Calgary, Stockholm and Turkey’s Erzurum are the only three definitely left in the running, with the International Olympic Committee next month due to name the city or cities which will enter the one-year candidature phase.
WATCH: Calgary’s plebiscite on a possible bid to host the 2026 Olympic and Paralympic Games is coming up in November, but are Calgarians ready to vote?
Tuesday’s announcement was particularly embarrassing to CONI because it was the third time in six years that an Italian drive to host the Olympics has ended in failure.
Rome withdrew from the race to stage first the 2020 and then the 2024 Summer Games because of financial concerns and political opposition respectively.

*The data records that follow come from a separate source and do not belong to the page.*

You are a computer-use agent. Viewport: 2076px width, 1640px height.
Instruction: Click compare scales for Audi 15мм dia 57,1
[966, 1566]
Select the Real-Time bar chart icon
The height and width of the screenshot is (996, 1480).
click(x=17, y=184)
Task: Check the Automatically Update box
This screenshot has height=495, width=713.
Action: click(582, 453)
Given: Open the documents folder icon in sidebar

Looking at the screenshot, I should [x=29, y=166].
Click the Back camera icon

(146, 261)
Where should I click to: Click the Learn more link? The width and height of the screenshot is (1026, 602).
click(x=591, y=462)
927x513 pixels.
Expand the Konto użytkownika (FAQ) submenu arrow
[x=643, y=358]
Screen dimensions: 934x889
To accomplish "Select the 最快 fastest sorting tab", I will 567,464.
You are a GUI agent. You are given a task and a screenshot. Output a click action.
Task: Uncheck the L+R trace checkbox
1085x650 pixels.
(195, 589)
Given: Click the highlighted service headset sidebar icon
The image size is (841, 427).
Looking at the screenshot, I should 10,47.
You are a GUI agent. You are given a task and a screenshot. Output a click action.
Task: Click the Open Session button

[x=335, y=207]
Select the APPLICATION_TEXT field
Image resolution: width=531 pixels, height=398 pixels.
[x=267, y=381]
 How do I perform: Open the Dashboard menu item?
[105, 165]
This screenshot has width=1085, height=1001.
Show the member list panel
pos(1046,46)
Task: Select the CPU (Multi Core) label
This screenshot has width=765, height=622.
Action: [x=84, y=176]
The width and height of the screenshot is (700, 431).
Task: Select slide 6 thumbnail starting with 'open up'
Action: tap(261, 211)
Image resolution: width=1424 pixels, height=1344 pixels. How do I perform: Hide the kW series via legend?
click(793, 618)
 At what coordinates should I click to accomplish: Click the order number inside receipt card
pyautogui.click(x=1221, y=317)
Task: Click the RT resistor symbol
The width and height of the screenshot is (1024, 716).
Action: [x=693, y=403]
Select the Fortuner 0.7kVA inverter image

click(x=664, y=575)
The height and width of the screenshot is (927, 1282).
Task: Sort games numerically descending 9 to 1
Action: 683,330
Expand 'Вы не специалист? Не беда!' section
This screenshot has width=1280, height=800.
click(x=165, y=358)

CONI announced its 2026 Winter Olympics bid in August, pulling together separate proposals from three cities into a joint effort.
However, the idea ran into immediate trouble thanks to strong political differences between the mayor of Milan, who is from the centre-left, and the mayor of Turin, who is from the anti-establishment 5-Star Movement.
With the official bid apparently now dead, the northern Italian regions of Lombardy and Veneto suggested pooling their resources to put forward a new, revised offer and Italian media said CONI was working on the idea.
Giorgetti said such a project would not have government backing.
Deputy Prime Minister Luigi Di Maio, who is head of the 5-Star Movement, blamed CONI for the impasse.
“The truth is that we have unfortunately paid the price of CONI’s decision. In an attempt to make everyone happy, it did not have the courage to make a clear decision from the start, creating an unsustainable situation in which, as usual, they wasted state money,” he said.